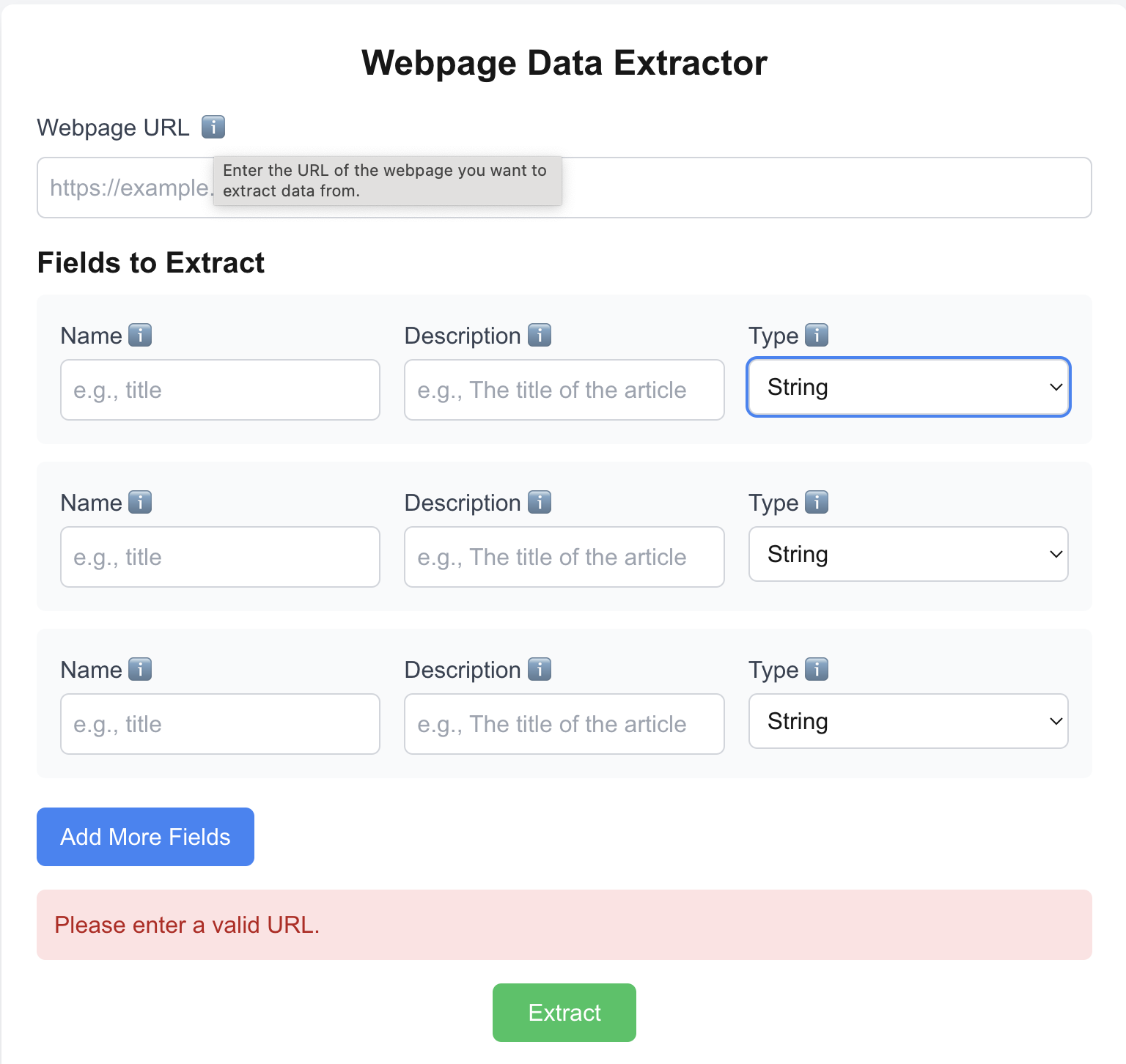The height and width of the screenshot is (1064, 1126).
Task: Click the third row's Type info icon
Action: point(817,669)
---
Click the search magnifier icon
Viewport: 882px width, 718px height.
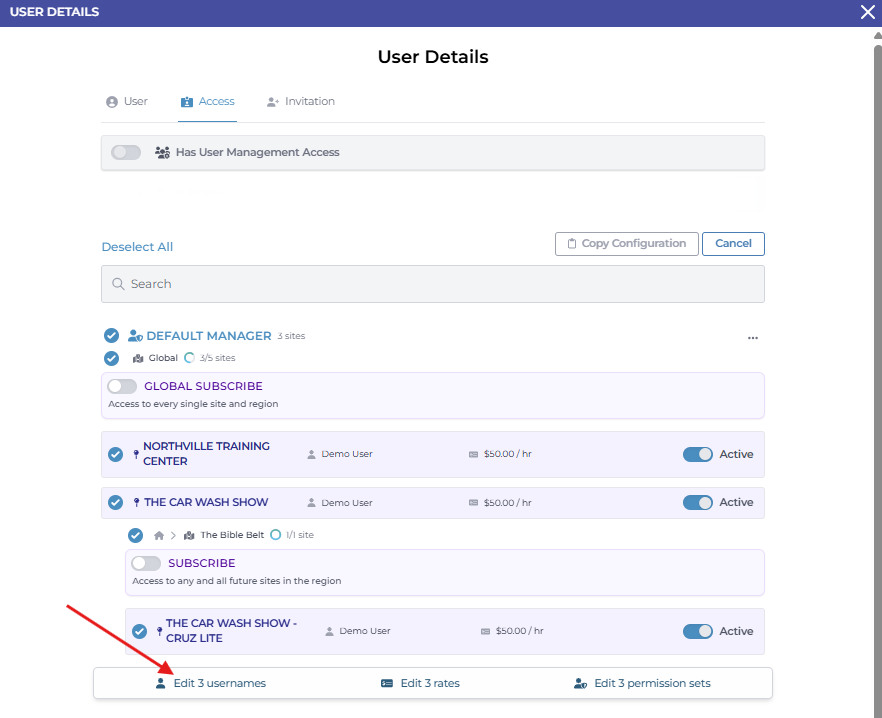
---
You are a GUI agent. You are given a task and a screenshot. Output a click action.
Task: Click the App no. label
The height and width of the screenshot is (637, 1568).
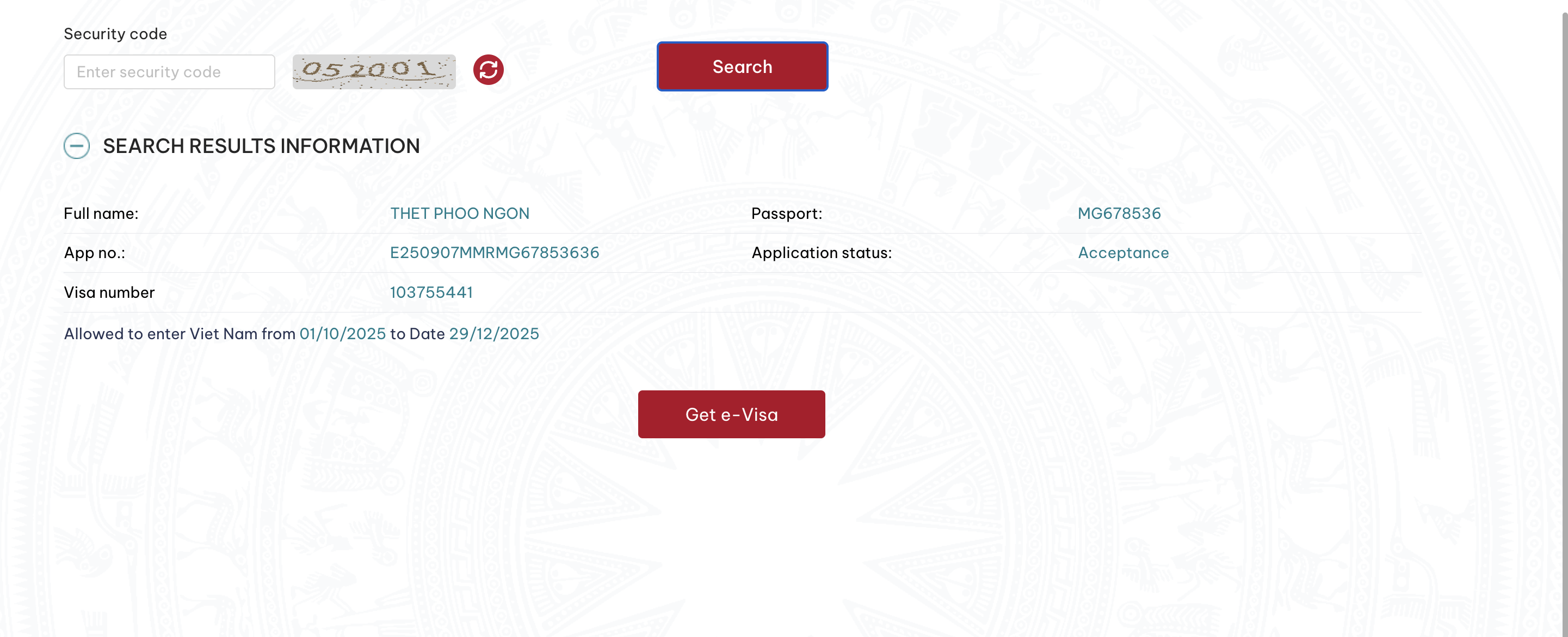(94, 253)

_WHAT TO WORK ON_
In the data above, which lines lie between the line with "Click the search magnifier icon" and the line with "Viewport: 882px width, 718px height.", inclusive? Print those lines exactly and nothing else.

_WRITTEN SOLUTION_
Click the search magnifier icon
Viewport: 882px width, 718px height.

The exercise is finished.